Wojewódzki Inspektor Ochrony Środowiska przebadał próbki substancji, która zanieczyściła rzekę Utratę w Pruszkowie. Wyniki wskazują, że nie było bezpośredniego zagrożenia dla ludzi.
Mieszkańcy Pruszkowa byli pełni niepokoju. Wieczorem 17 maja na Utracie, w pobliżu szpitala w Tworkach, pojawiły się ogromne ilości piany. O sprawie informowaliśmy 35. wydaniu Przeglądu Regionalnego.

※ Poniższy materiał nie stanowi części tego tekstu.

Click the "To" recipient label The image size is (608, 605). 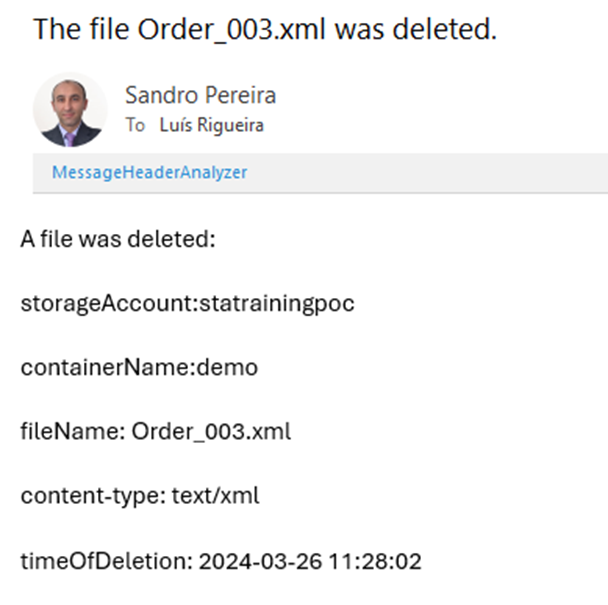point(135,126)
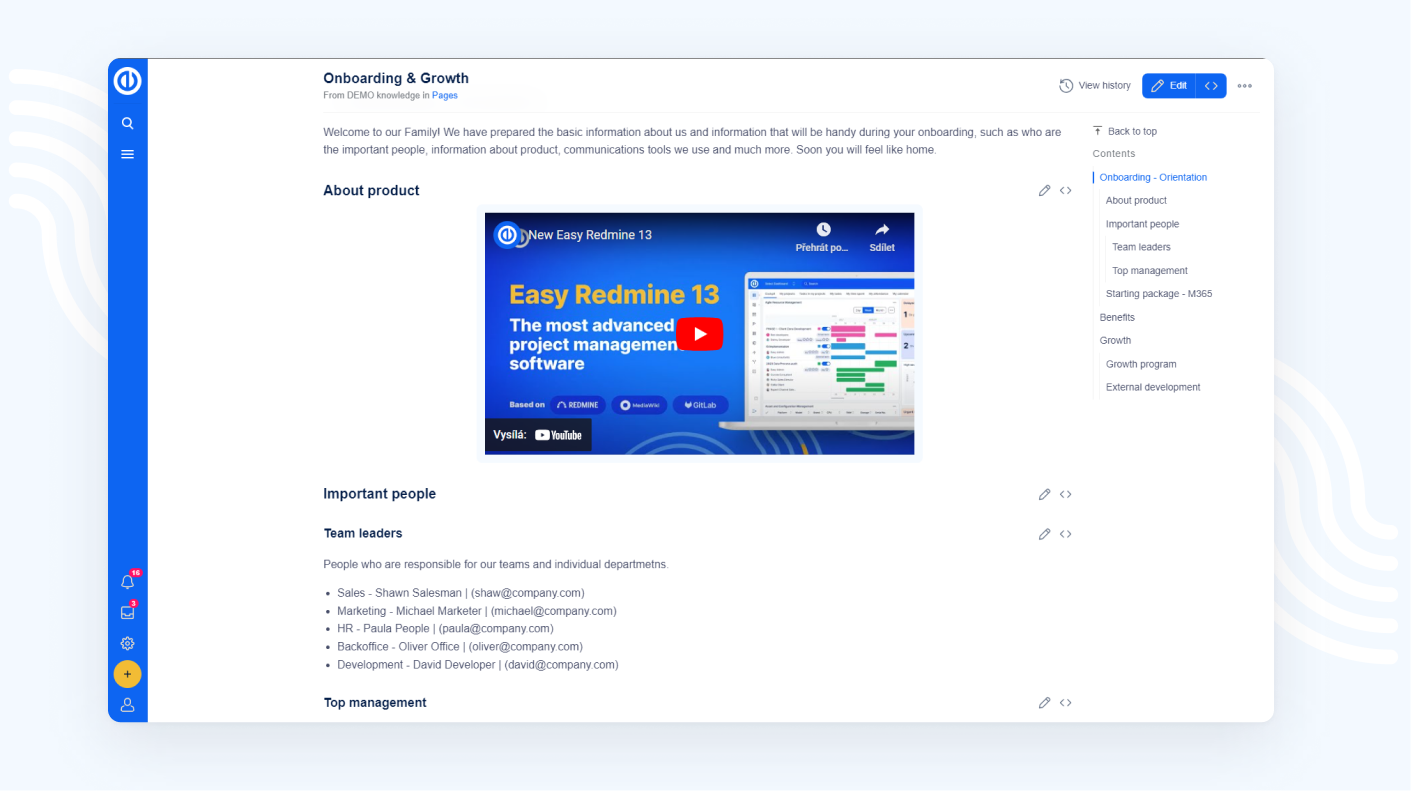Click the source code button beside Edit
1411x791 pixels.
(1211, 86)
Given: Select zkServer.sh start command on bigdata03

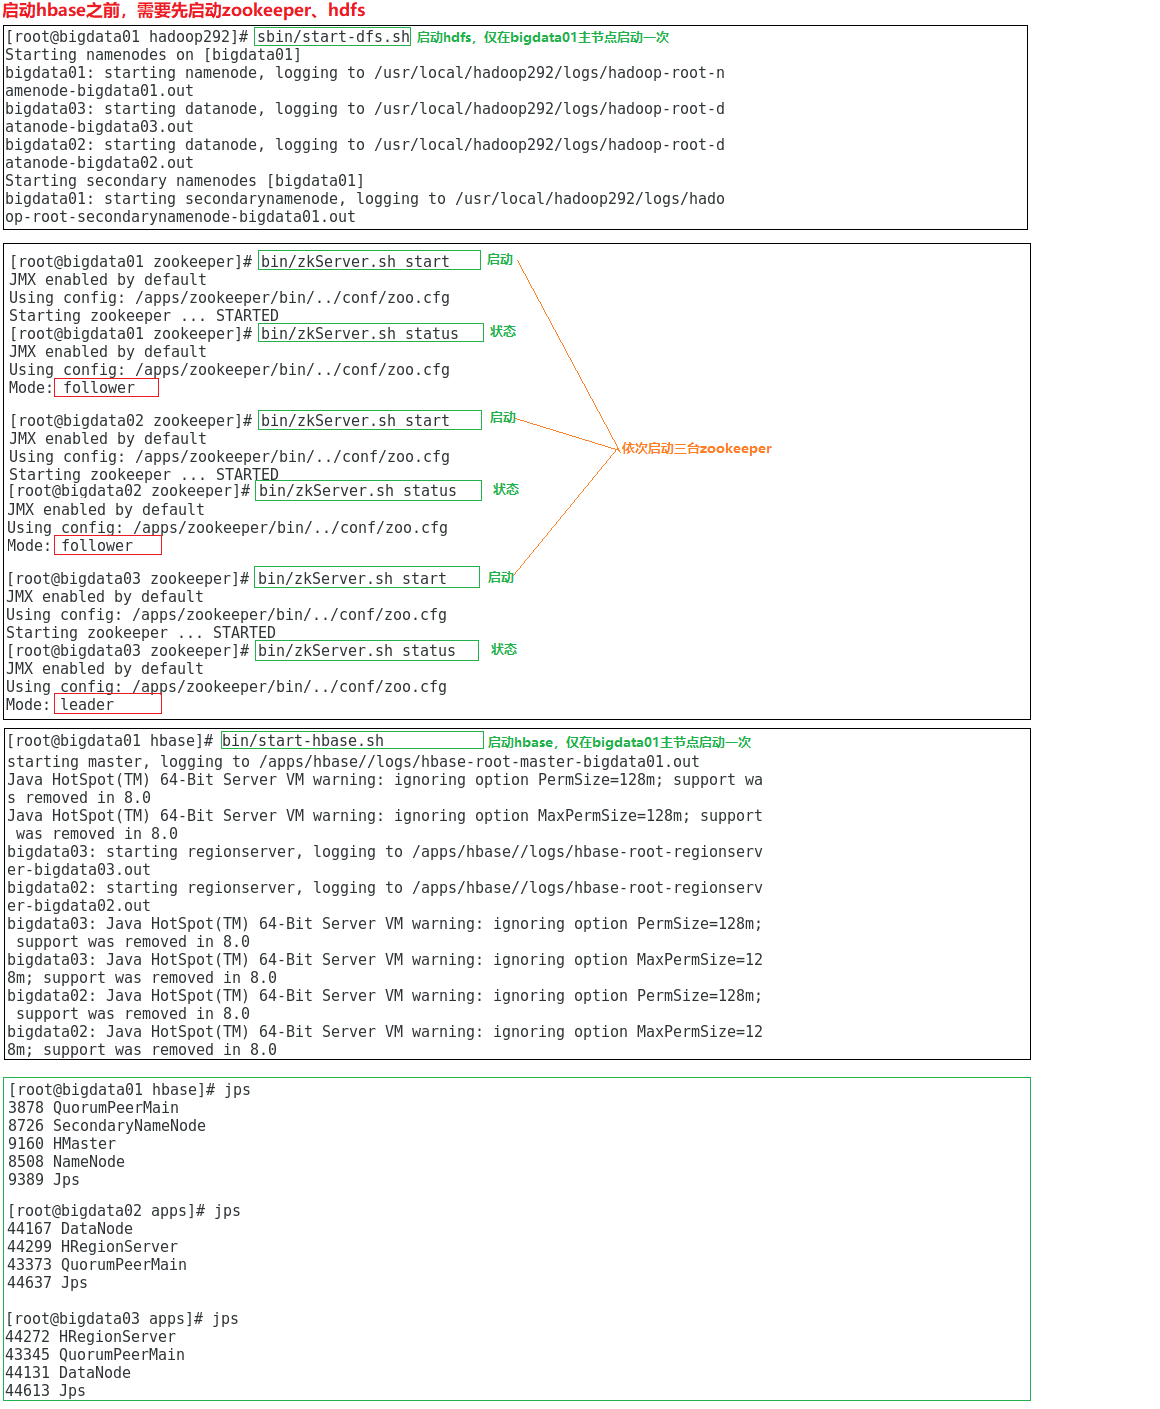Looking at the screenshot, I should click(366, 578).
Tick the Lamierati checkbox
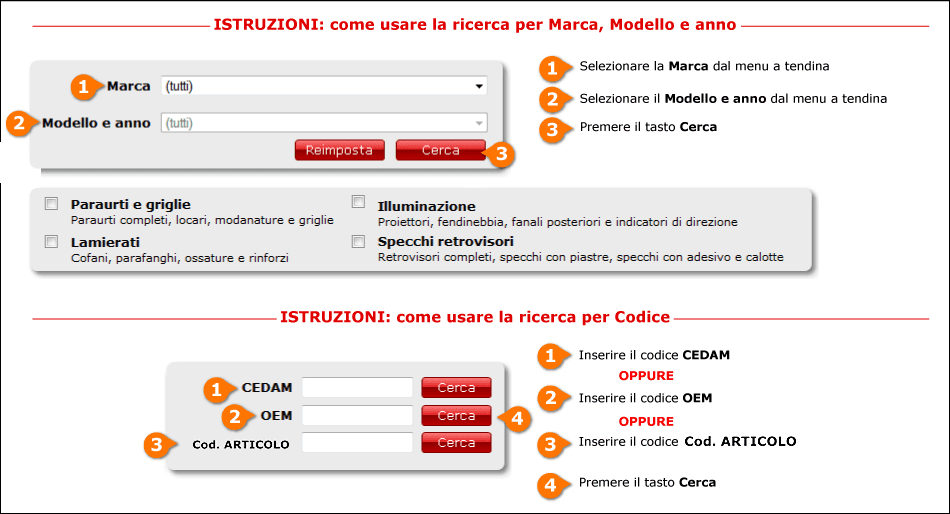Screen dimensions: 950x514 tap(51, 242)
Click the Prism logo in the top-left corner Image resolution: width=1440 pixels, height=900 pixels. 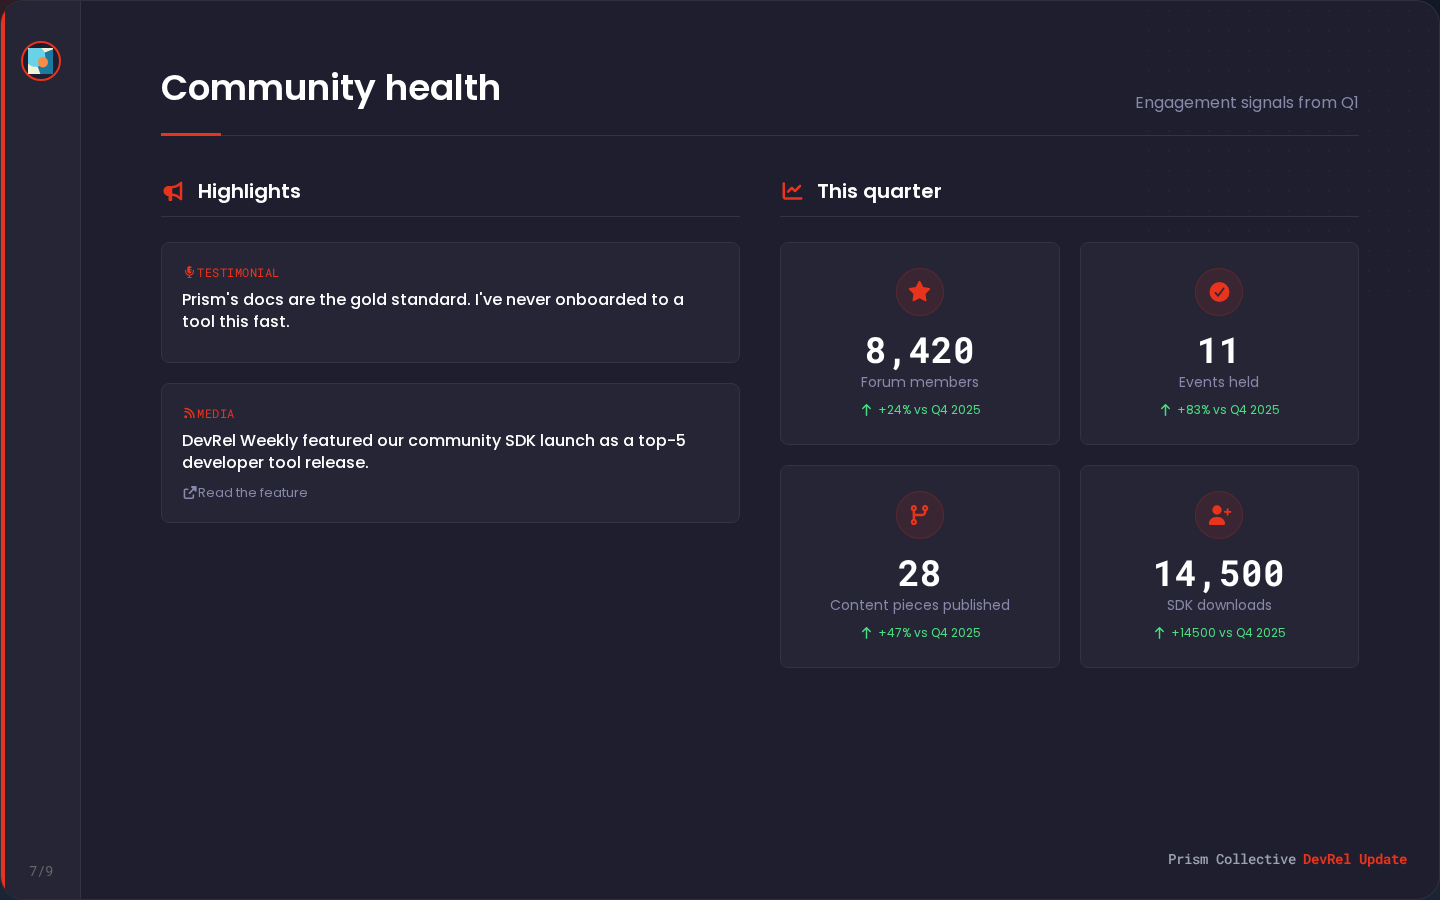click(x=41, y=61)
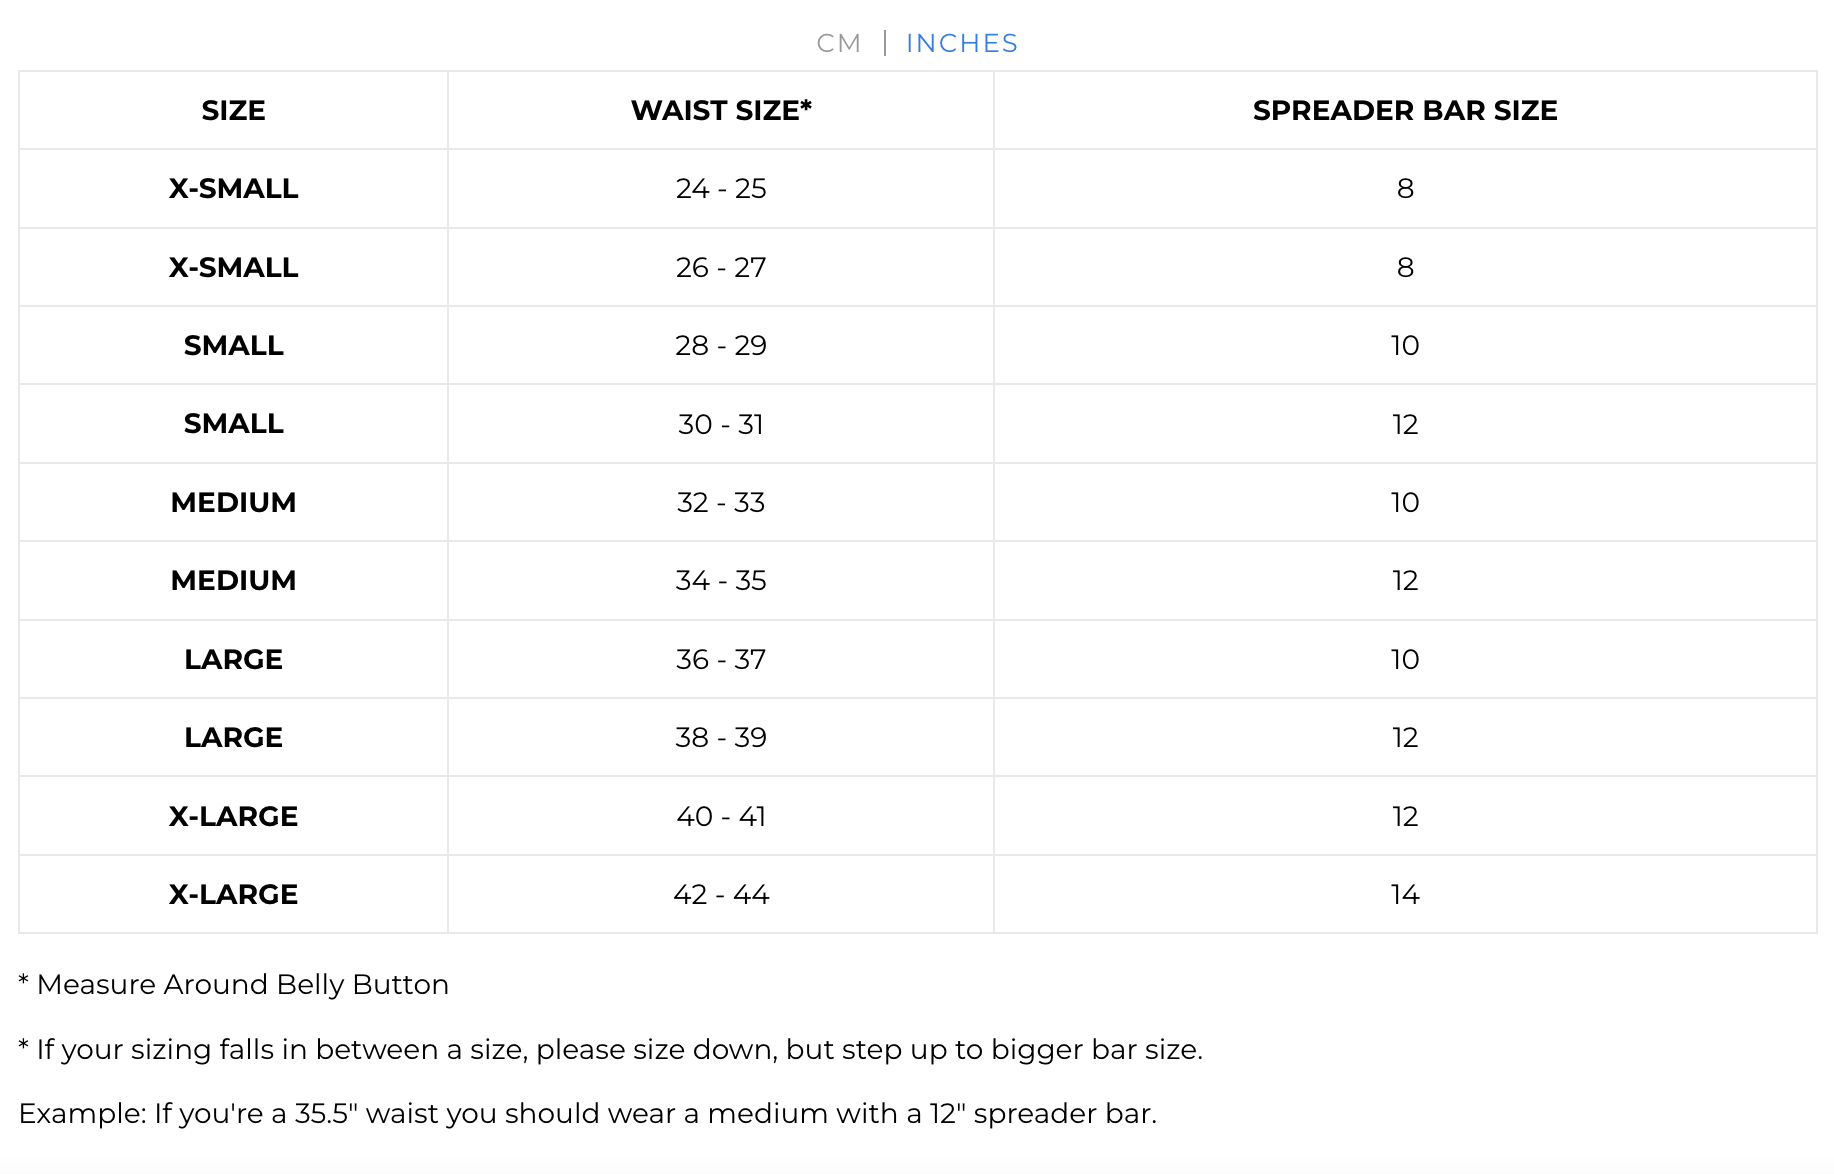Select the LARGE label beside waist 36 - 37
1834x1174 pixels.
pos(233,659)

Na miejscu pobrano próbki substancji do badania. Zachowano wszelkie środki ostrożności, w tym uwzględniono zakaz pływania kajakami w Parku Potulickich.
Pierwsze informacje wskazywały, że substancja nie stanowiła zagrożenia dla ludzi. Potwierdziły to wyniki badań Mazowieckiego Wojewódzkiego Inspektora Ochrony Środowiska. Spienienie powstało na skutek wpuszczonych do rzeki ścieków z pralni lub z myjni. Z analizy przebiegu Utraty wynika, że w miejscu, gdzie odkryto spienienie, nie ma obiektów, którego mogłyby doprowadzić do takiej sytuacji. Informacja w tej sprawie trafiła do komendy rejonowej policji oraz gminy Michałowice, aby ustalić źródło wycieku, które mogło wystąpić na jej terenie.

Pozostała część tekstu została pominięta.